Target pointing data
**********
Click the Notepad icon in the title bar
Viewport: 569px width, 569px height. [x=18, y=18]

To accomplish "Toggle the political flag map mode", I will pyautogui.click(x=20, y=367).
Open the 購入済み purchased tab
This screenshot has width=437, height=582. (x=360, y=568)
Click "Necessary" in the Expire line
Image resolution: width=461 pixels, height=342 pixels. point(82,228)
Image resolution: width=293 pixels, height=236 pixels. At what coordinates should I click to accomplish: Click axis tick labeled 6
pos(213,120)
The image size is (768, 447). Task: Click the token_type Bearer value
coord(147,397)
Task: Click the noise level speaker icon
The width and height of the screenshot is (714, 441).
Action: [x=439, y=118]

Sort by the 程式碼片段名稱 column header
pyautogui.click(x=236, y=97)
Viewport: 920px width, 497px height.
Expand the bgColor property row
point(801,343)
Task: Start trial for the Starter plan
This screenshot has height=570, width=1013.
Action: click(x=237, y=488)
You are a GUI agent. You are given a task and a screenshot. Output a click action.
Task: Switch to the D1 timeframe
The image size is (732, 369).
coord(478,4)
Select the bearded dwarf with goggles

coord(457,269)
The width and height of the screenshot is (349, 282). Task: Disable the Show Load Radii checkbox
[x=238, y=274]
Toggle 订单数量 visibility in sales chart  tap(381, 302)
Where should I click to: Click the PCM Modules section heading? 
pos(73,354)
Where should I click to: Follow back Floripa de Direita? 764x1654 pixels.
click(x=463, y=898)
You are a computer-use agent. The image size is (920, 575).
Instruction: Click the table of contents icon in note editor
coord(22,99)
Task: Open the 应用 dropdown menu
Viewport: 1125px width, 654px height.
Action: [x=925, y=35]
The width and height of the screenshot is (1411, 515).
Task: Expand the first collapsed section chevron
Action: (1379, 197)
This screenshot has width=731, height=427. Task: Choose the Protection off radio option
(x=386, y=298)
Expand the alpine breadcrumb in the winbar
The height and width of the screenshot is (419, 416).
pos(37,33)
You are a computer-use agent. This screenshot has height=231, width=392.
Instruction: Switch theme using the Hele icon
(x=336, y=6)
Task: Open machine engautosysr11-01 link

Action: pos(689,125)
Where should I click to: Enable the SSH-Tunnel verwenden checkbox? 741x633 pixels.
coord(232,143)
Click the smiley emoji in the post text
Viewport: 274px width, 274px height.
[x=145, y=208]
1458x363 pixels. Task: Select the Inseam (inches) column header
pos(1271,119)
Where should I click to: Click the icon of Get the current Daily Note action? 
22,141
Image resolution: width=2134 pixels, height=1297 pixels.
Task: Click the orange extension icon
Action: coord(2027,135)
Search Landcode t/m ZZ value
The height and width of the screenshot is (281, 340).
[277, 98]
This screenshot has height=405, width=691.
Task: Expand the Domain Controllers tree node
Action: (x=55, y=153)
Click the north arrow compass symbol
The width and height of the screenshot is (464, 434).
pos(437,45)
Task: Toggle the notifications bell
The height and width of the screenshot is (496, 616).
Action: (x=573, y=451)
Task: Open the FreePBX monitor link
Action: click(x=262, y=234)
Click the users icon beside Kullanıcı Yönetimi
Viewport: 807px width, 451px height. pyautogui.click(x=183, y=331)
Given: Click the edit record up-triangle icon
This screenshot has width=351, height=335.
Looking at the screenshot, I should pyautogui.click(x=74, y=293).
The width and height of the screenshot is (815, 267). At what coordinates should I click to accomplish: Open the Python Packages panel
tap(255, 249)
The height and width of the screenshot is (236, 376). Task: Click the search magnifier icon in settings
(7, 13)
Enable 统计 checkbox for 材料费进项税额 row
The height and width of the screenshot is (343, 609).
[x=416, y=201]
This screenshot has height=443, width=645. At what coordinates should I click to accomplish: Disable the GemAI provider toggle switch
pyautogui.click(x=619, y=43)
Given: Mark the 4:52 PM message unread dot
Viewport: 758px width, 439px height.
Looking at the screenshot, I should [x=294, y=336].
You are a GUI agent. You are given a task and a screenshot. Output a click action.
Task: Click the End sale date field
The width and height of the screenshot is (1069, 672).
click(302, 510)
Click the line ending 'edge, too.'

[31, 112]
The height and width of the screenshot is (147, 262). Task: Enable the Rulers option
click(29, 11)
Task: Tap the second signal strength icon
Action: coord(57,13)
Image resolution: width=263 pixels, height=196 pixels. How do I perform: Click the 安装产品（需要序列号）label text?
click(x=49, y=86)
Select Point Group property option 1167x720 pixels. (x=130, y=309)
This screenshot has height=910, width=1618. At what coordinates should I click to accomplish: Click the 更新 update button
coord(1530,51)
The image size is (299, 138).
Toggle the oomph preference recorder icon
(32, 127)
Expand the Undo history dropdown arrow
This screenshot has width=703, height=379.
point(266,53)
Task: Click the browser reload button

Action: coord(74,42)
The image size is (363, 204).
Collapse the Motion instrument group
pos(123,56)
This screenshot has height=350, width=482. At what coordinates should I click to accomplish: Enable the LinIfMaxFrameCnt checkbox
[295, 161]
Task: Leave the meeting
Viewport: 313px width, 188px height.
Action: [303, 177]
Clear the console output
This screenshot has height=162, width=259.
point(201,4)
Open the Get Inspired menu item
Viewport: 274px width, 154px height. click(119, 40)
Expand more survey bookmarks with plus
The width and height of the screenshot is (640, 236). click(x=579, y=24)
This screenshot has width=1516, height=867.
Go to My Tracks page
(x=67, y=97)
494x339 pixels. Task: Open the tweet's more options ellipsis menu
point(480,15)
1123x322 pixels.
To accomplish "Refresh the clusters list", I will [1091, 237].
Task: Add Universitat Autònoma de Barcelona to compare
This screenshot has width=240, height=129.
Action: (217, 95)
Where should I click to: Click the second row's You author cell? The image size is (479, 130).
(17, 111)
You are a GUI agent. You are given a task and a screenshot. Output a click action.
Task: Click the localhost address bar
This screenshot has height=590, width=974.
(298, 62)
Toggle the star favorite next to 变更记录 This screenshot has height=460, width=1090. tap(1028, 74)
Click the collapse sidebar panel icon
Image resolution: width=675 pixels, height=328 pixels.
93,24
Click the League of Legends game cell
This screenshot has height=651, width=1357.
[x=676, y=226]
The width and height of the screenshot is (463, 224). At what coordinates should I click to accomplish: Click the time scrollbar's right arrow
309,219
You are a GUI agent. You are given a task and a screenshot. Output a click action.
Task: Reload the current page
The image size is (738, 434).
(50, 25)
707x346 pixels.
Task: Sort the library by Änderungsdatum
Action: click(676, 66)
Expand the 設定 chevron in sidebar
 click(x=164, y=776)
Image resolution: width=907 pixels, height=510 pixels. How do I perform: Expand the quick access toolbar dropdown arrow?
**********
* Job
Format every line of the entries above as a numbered list, omitting any blank lines.

* Answer to the problem
1. Click the Notepad icon in the title bar
2. Viewport: 569px width, 569px height. [x=18, y=18]
3. To accomplish "Toggle the political flag map mode", I will pyautogui.click(x=20, y=367).
4. Open the 購入済み purchased tab
5. This screenshot has width=437, height=582. (x=360, y=568)
6. Click "Necessary" in the Expire line
7. Image resolution: width=461 pixels, height=342 pixels. point(82,228)
8. Image resolution: width=293 pixels, height=236 pixels. At what coordinates should I click to accomplish: Click axis tick labeled 6
9. pos(213,120)
10. The image size is (768, 447). Task: Click the token_type Bearer value
11. coord(147,397)
12. Task: Click the noise level speaker icon
13. The width and height of the screenshot is (714, 441).
14. Action: [x=439, y=118]
15. Sort by the 程式碼片段名稱 column header
16. pyautogui.click(x=236, y=97)
17. Viewport: 920px width, 497px height.
18. Expand the bgColor property row
19. point(801,343)
20. Task: Start trial for the Starter plan
21. This screenshot has height=570, width=1013.
22. Action: click(x=237, y=488)
23. You are a GUI agent. You are given a task and a screenshot. Output a click action.
24. Task: Switch to the D1 timeframe
25. The image size is (732, 369).
26. coord(478,4)
27. Select the bearded dwarf with goggles
28. coord(457,269)
29. The width and height of the screenshot is (349, 282). Task: Disable the Show Load Radii checkbox
30. [x=238, y=274]
31. Toggle 订单数量 visibility in sales chart  tap(381, 302)
32. Where should I click to: Click the PCM Modules section heading? 
33. pos(73,354)
34. Where should I click to: Follow back Floripa de Direita? 764x1654 pixels.
35. click(x=463, y=898)
36. You are a computer-use agent. The image size is (920, 575).
37. Instruction: Click the table of contents icon in note editor
38. coord(22,99)
39. Task: Open the 应用 dropdown menu
40. Viewport: 1125px width, 654px height.
41. Action: [x=925, y=35]
42. The width and height of the screenshot is (1411, 515).
43. Task: Expand the first collapsed section chevron
44. Action: (1379, 197)
45. This screenshot has width=731, height=427. Task: Choose the Protection off radio option
46. (x=386, y=298)
47. Expand the alpine breadcrumb in the winbar
48. The height and width of the screenshot is (419, 416).
49. pos(37,33)
50. You are a computer-use agent. This screenshot has height=231, width=392.
51. Instruction: Switch theme using the Hele icon
52. (x=336, y=6)
53. Task: Open machine engautosysr11-01 link
54. Action: pos(689,125)
55. Where should I click to: Enable the SSH-Tunnel verwenden checkbox? 741x633 pixels.
56. coord(232,143)
57. Click the smiley emoji in the post text
58. Viewport: 274px width, 274px height.
59. [x=145, y=208]
60. 1458x363 pixels. Task: Select the Inseam (inches) column header
61. pos(1271,119)
62. Where should I click to: Click the icon of Get the current Daily Note action? 
63. 22,141
64. Image resolution: width=2134 pixels, height=1297 pixels.
65. Task: Click the orange extension icon
66. Action: coord(2027,135)
67. Search Landcode t/m ZZ value
68. The height and width of the screenshot is (281, 340).
69. [277, 98]
70. This screenshot has height=405, width=691.
71. Task: Expand the Domain Controllers tree node
72. Action: (x=55, y=153)
73. Click the north arrow compass symbol
74. The width and height of the screenshot is (464, 434).
75. pos(437,45)
76. Task: Toggle the notifications bell
77. The height and width of the screenshot is (496, 616).
78. Action: (x=573, y=451)
79. Task: Open the FreePBX monitor link
80. Action: click(x=262, y=234)
81. Click the users icon beside Kullanıcı Yönetimi
82. Viewport: 807px width, 451px height. pyautogui.click(x=183, y=331)
83. Given: Click the edit record up-triangle icon
84. This screenshot has width=351, height=335.
85. Looking at the screenshot, I should pyautogui.click(x=74, y=293).
86. The width and height of the screenshot is (815, 267). At what coordinates should I click to accomplish: Open the Python Packages panel
87. tap(255, 249)
88. The height and width of the screenshot is (236, 376). Task: Click the search magnifier icon in settings
89. (7, 13)
90. Enable 统计 checkbox for 材料费进项税额 row
91. The height and width of the screenshot is (343, 609).
92. [x=416, y=201]
93. This screenshot has height=443, width=645. At what coordinates should I click to accomplish: Disable the GemAI provider toggle switch
94. pyautogui.click(x=619, y=43)
95. Given: Mark the 4:52 PM message unread dot
96. Viewport: 758px width, 439px height.
97. Looking at the screenshot, I should [x=294, y=336].
98. You are a GUI agent. You are given a task and a screenshot. Output a click action.
99. Task: Click the End sale date field
100. The width and height of the screenshot is (1069, 672).
101. click(302, 510)
102. Click the line ending 'edge, too.'
103. [31, 112]
104. The height and width of the screenshot is (147, 262). Task: Enable the Rulers option
105. click(29, 11)
106. Task: Tap the second signal strength icon
107. Action: coord(57,13)
108. Image resolution: width=263 pixels, height=196 pixels. How do I perform: Click the 安装产品（需要序列号）label text?
109. click(x=49, y=86)
110. Select Point Group property option 1167x720 pixels. (x=130, y=309)
111. This screenshot has height=910, width=1618. At what coordinates should I click to accomplish: Click the 更新 update button
112. coord(1530,51)
113. The image size is (299, 138).
114. Toggle the oomph preference recorder icon
115. (32, 127)
116. Expand the Undo history dropdown arrow
117. This screenshot has width=703, height=379.
118. point(266,53)
119. Task: Click the browser reload button
120. Action: coord(74,42)
121. The image size is (363, 204).
122. Collapse the Motion instrument group
123. pos(123,56)
124. This screenshot has height=350, width=482. At what coordinates should I click to accomplish: Enable the LinIfMaxFrameCnt checkbox
125. [295, 161]
126. Task: Leave the meeting
127. Viewport: 313px width, 188px height.
128. Action: [303, 177]
129. Clear the console output
130. This screenshot has height=162, width=259.
131. point(201,4)
132. Open the Get Inspired menu item
133. Viewport: 274px width, 154px height. click(119, 40)
134. Expand more survey bookmarks with plus
135. The width and height of the screenshot is (640, 236). click(x=579, y=24)
136. This screenshot has width=1516, height=867.
137. Go to My Tracks page
138. (x=67, y=97)
139. 494x339 pixels. Task: Open the tweet's more options ellipsis menu
140. point(480,15)
141. 1123x322 pixels.
142. To accomplish "Refresh the clusters list", I will [1091, 237].
143. Task: Add Universitat Autònoma de Barcelona to compare
144. This screenshot has width=240, height=129.
145. Action: (217, 95)
146. Where should I click to: Click the second row's You author cell? The image size is (479, 130).
147. (17, 111)
148. You are a GUI agent. You are given a task and a screenshot. Output a click action.
149. Task: Click the localhost address bar
150. This screenshot has height=590, width=974.
151. (298, 62)
152. Toggle the star favorite next to 变更记录 This screenshot has height=460, width=1090. tap(1028, 74)
153. Click the collapse sidebar panel icon
154. Image resolution: width=675 pixels, height=328 pixels.
155. 93,24
156. Click the League of Legends game cell
157. This screenshot has height=651, width=1357.
158. [x=676, y=226]
159. The width and height of the screenshot is (463, 224). At what coordinates should I click to accomplish: Click the time scrollbar's right arrow
160. 309,219
161. You are a GUI agent. You are given a task and a screenshot. Output a click action.
162. Task: Reload the current page
163. The image size is (738, 434).
164. (50, 25)
165. 707x346 pixels.
166. Task: Sort the library by Änderungsdatum
167. Action: click(676, 66)
168. Expand the 設定 chevron in sidebar
169.  click(x=164, y=776)
170. Image resolution: width=907 pixels, height=510 pixels. How do I perform: Expand the quick access toolbar dropdown arrow?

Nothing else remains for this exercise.